** EXERCISE OBJECTIVE **
Everything from the line holding "This screenshot has height=916, width=1834." through the final line of the records is to be transcribed exactly, except pictures, and nothing beyond that.

'''

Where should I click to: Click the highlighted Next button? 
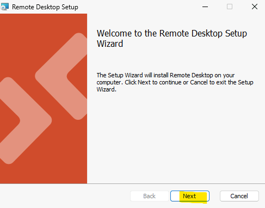tap(190, 196)
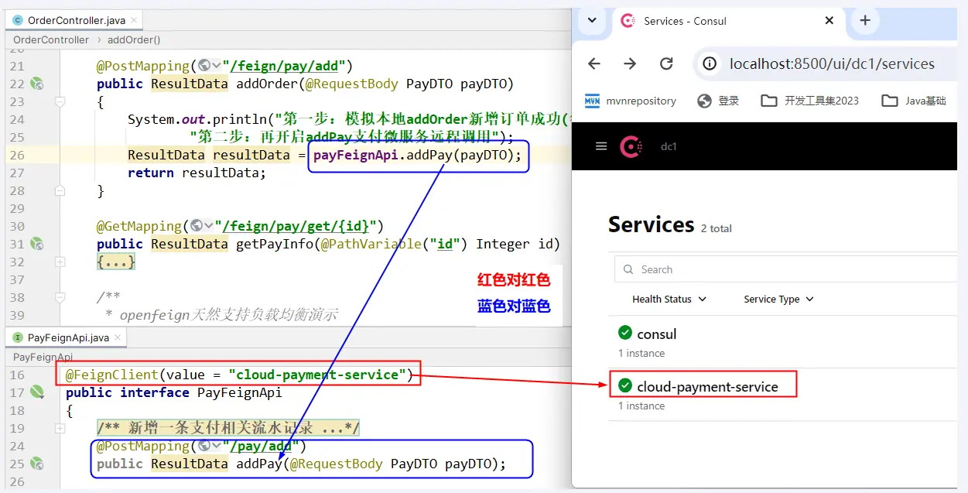The image size is (968, 493).
Task: Close the Services - Consul tab
Action: click(829, 21)
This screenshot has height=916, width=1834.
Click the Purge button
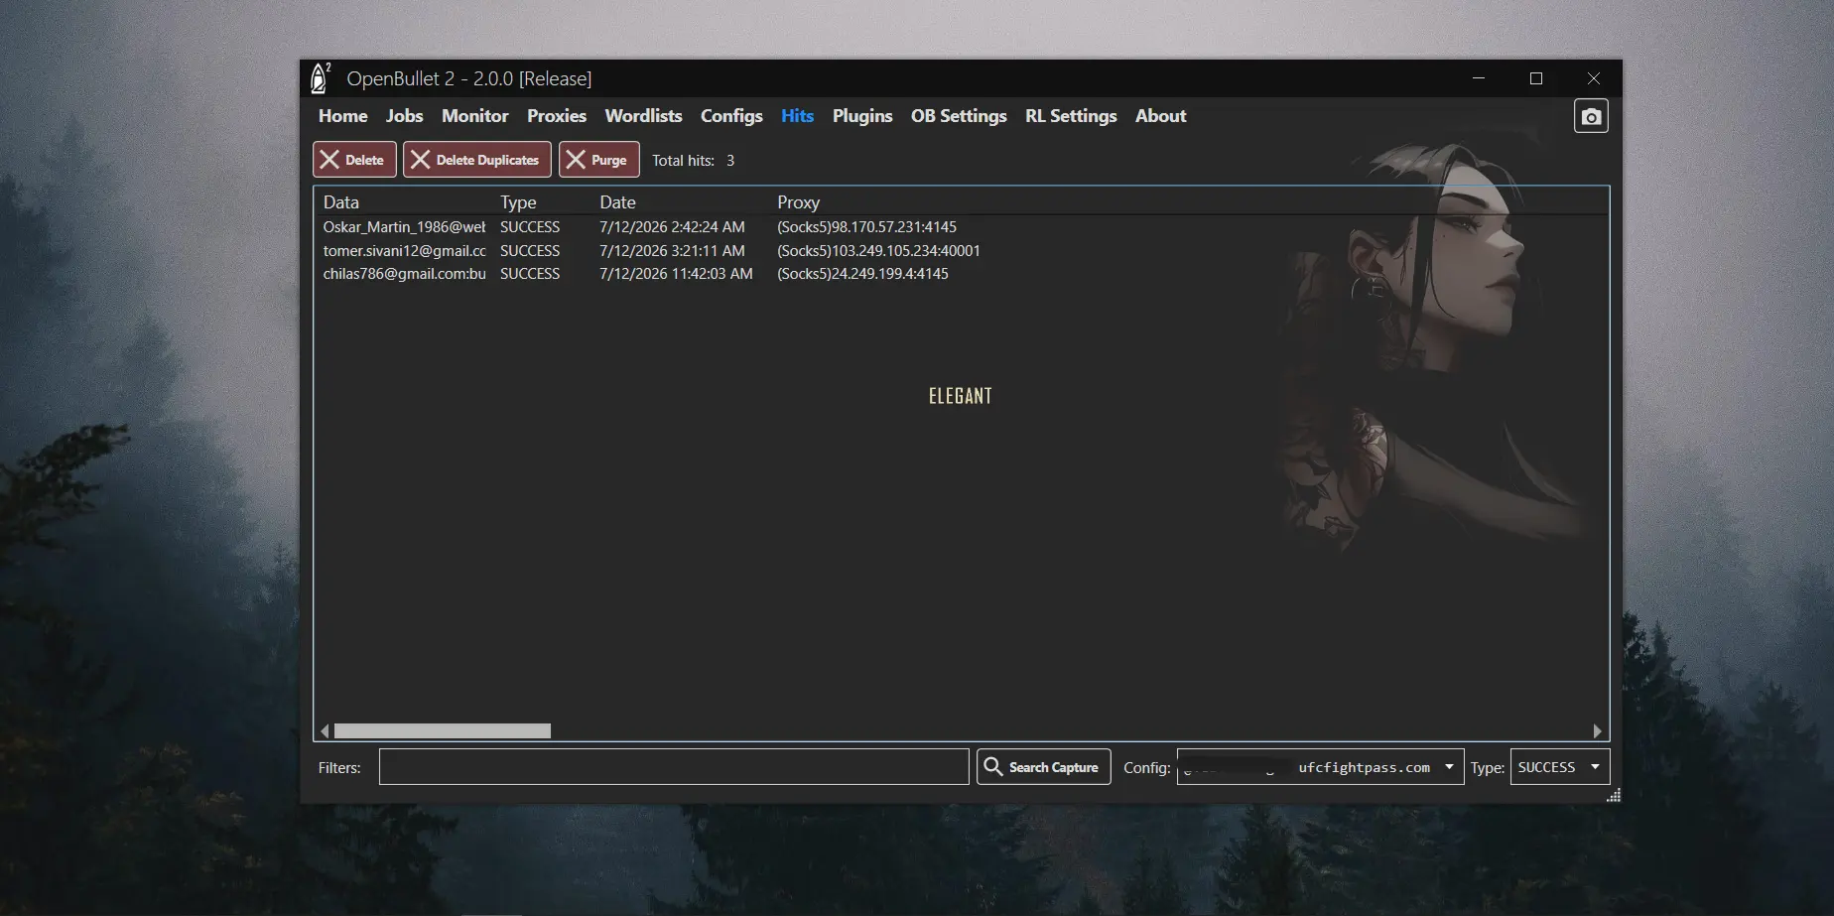click(599, 160)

'''

** OUTPUT OF THE TASK **
This screenshot has height=916, width=1834.
Click the Purge button
click(599, 160)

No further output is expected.